▶ Exercise
Your answer must be the full listing below, restated word for word, with no pictures in it.

%%

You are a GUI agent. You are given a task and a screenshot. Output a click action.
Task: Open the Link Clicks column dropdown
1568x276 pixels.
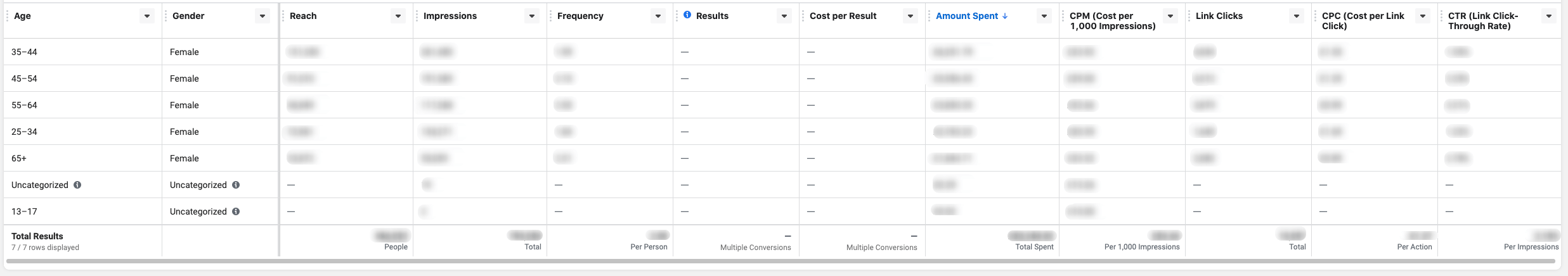[x=1297, y=16]
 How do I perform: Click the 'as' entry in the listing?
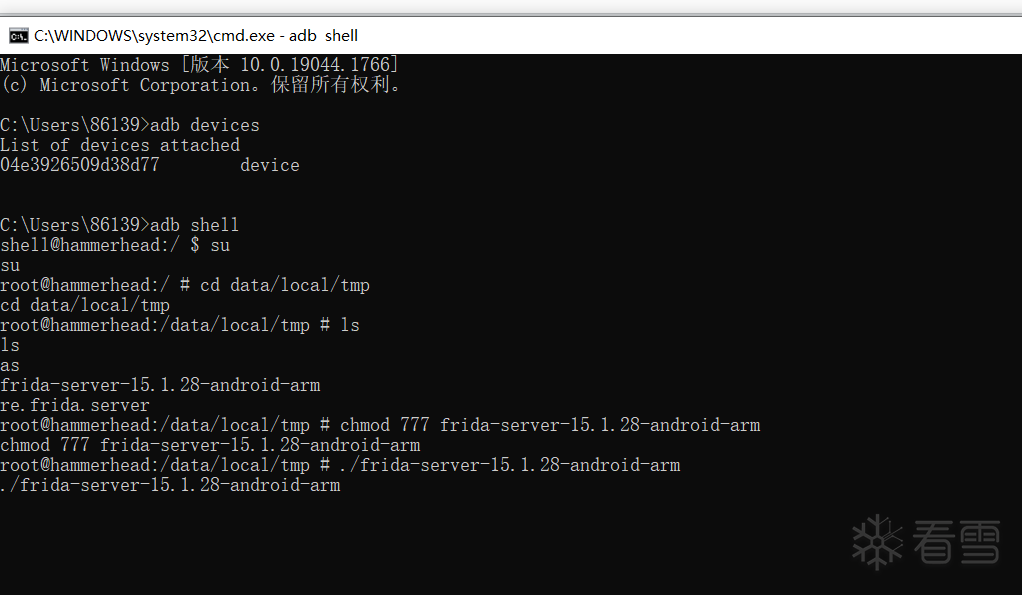click(x=10, y=365)
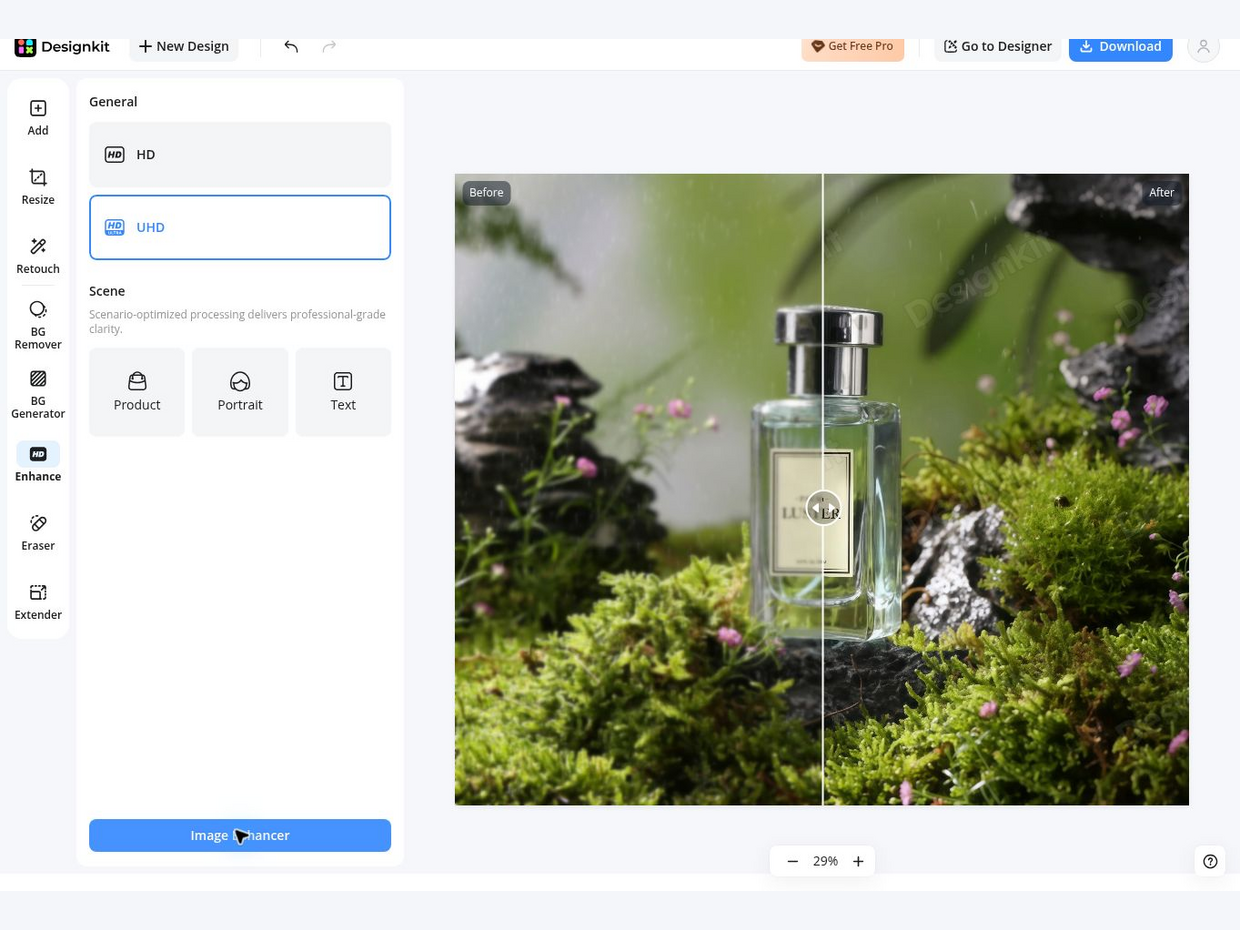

%%

▶ Output of the exercise
You are a GUI agent. You are given a task and a screenshot. Output a click action.
Task: Open the Link Clicks column dropdown
1568x276 pixels.
[x=1297, y=16]
 How do I perform: Click the 'as' entry in the listing?
click(x=10, y=365)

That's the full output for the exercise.